For translation of captioning files or subtitling for the web and DVD, International Services offers a web-based, do-it-yourself Subtitler designed to control translation into other languages with glossaries and other features for linguists. Subtitle text can be translated by a professional translator (if you don’t have one, links are provided to qualified translators), or users can send the subtitles for automated translation by language software.

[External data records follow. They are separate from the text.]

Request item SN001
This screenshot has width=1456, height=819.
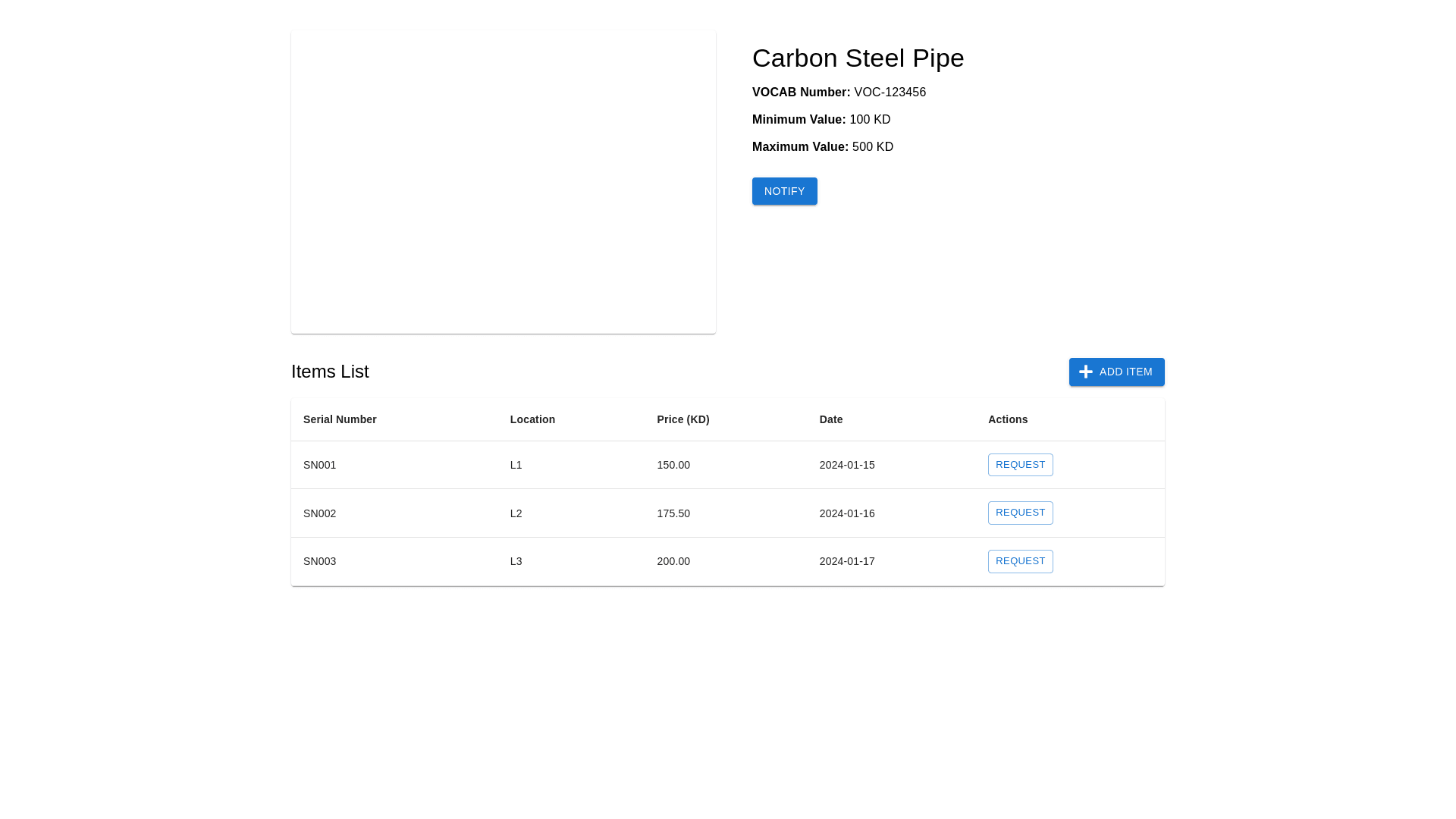click(x=1020, y=465)
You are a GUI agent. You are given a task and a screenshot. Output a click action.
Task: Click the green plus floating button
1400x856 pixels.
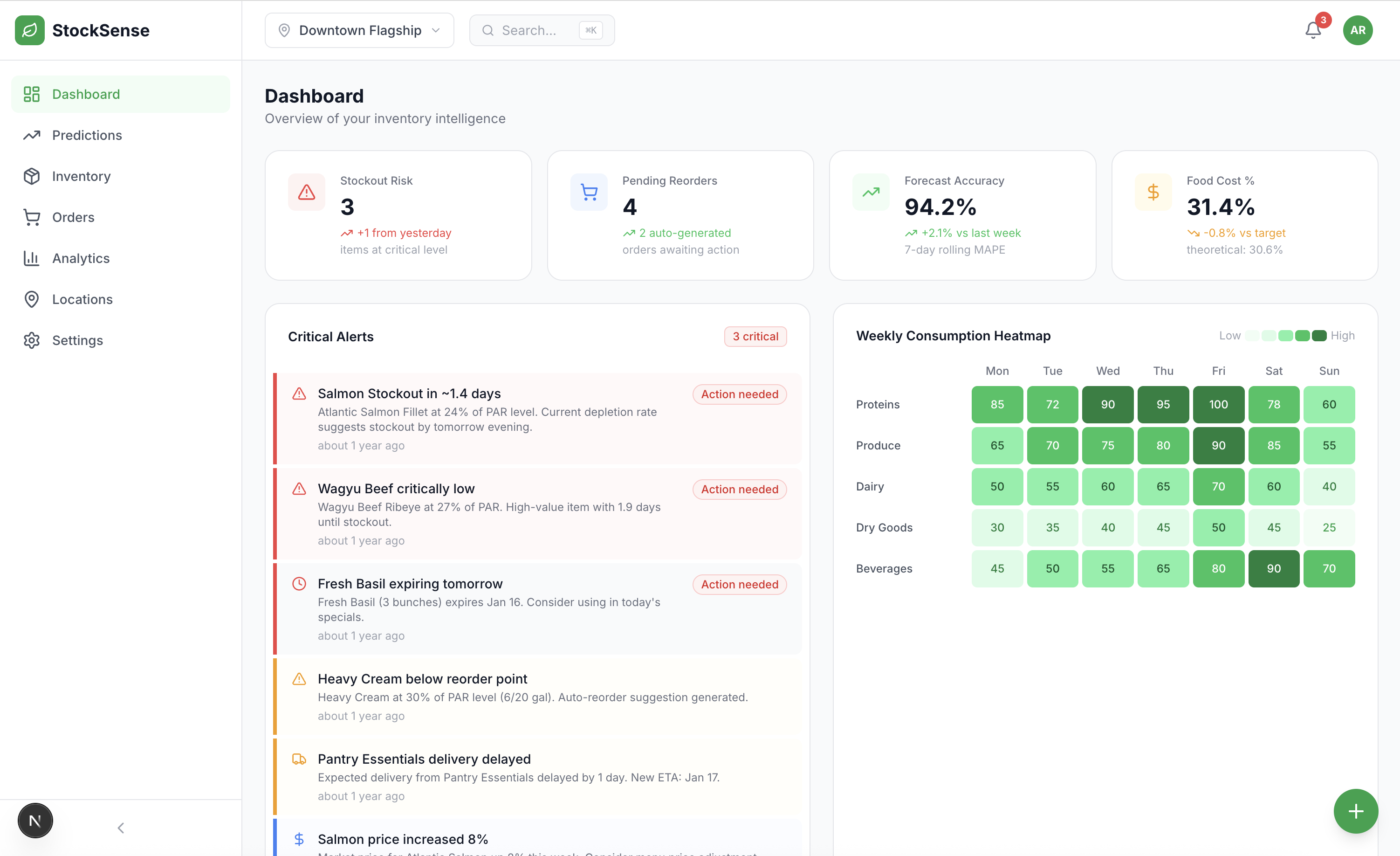(x=1355, y=810)
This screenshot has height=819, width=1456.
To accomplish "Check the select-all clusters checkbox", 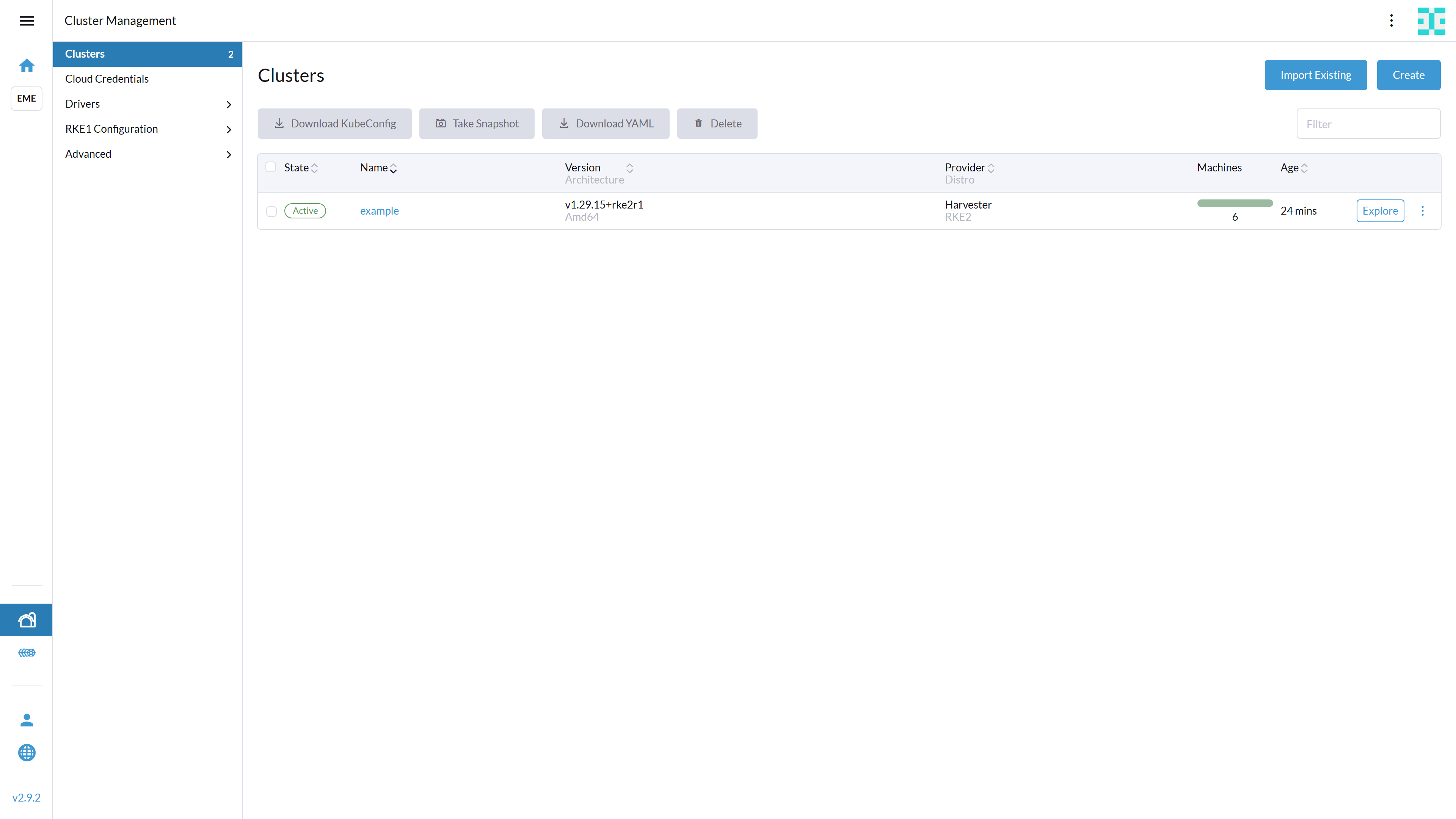I will point(271,167).
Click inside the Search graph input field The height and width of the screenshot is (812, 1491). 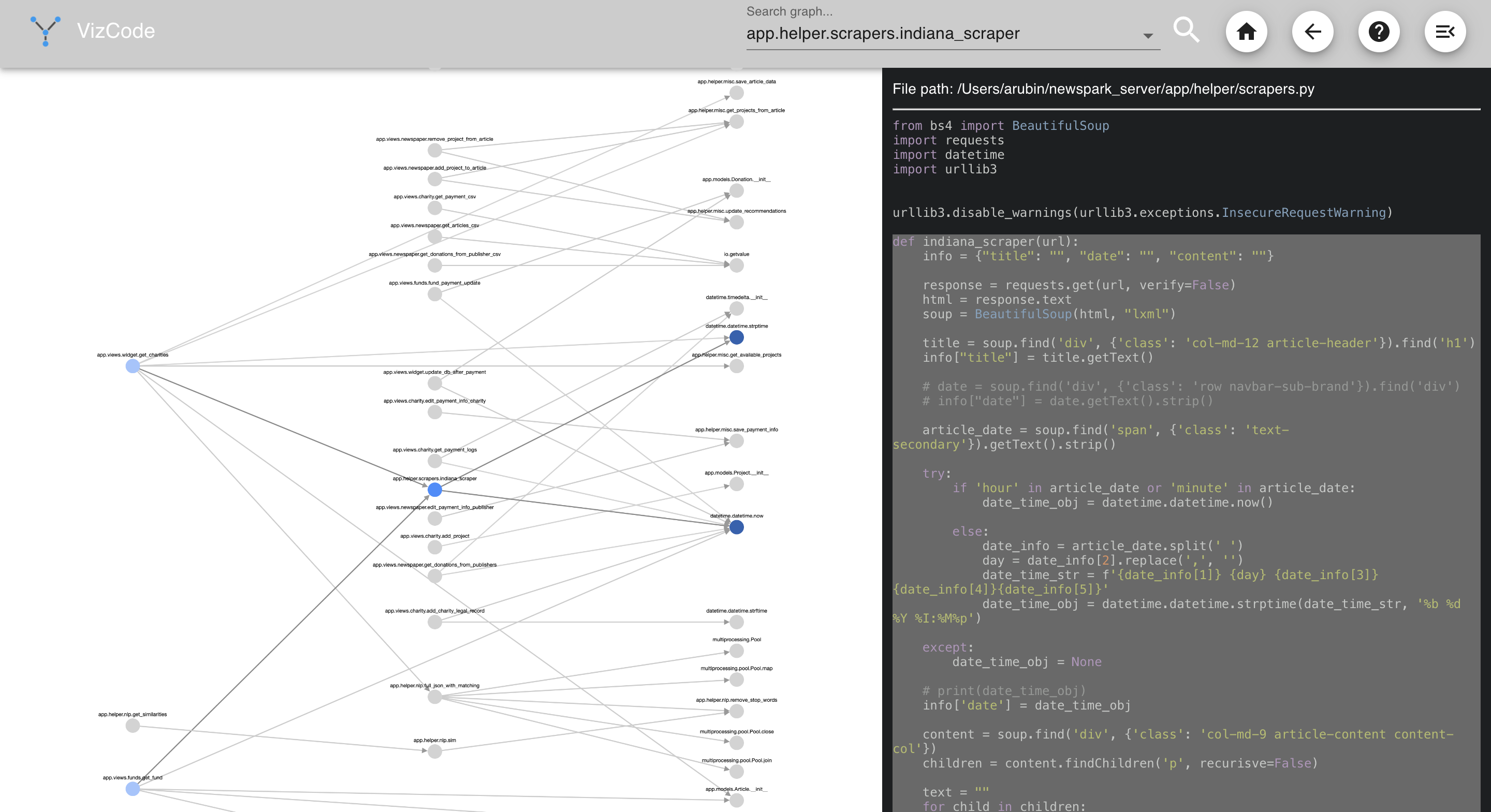926,33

Automatic Sync Technologies (AST) has created web-based software to provide a "digital drive-thru," a quick-turnaround version of captioning in which users drop off via the web and pick up via email. To provide this quick turnaround, AST runs each transcription through parsing software. Then, the company’s algorithms synchronize the script words with the corresponding audio in a text-to-audio match pattern.
Where Does the Money Go?
An hour of outsourced captioning varies widely depending on the vendor, with $600 being fairly normal, but this is not the only price around. The bean counter in you may respond, "But transcription sounds so easy. Where does the money go?" First, transcription is a long and precise process. There can be 10,000 words in 1 hour of content. A typist who types at 100 words per minute would need 10 hours to finish such a transcription. A fast typist at 200 words per minute would need 5 hours. Then, the transcription must be proofread before being broken down into captions and timecode assignments.
A professional transcriptionist transcribes much faster, and more thoroughly, than a typist. Professionals in transcription often use 10-key court-reporting equipment that speeds up the transcription turnaround significantly. In addition, they are usually excellent proofreaders.
VITAC has invented a type of "shorthand for keyboards" for use with its own internal software that is a 21st-century version of Gregg Shorthand, which was popular in the 1950s. According to Yelena Makarczyk, director of subtitling operations for VITAC, both captioning and subtitling are arts that may not be readily apparent to nondeaf viewers, but poorly split sentence text is like a punch in the gut to people exposed to captioning and subtitling on a daily basis. "So much goes into one caption. The average reading speed is 15 characters per second, but cartoons for kids must be slowed, with [fewer] words showing on screen for a much longer period of time," Makarczyk says. "For other languages, we also perform cultural assessment checks. Every single caption is treated as a unit—dividing the timing and process of captioning and subtitling into age group, accuracy, flavor, consistency, [and] verification. And there is research involved. We once spent 4 days in our off-hours looking for the exact spelling of an African god, until someone from Sudan finally found it in a book."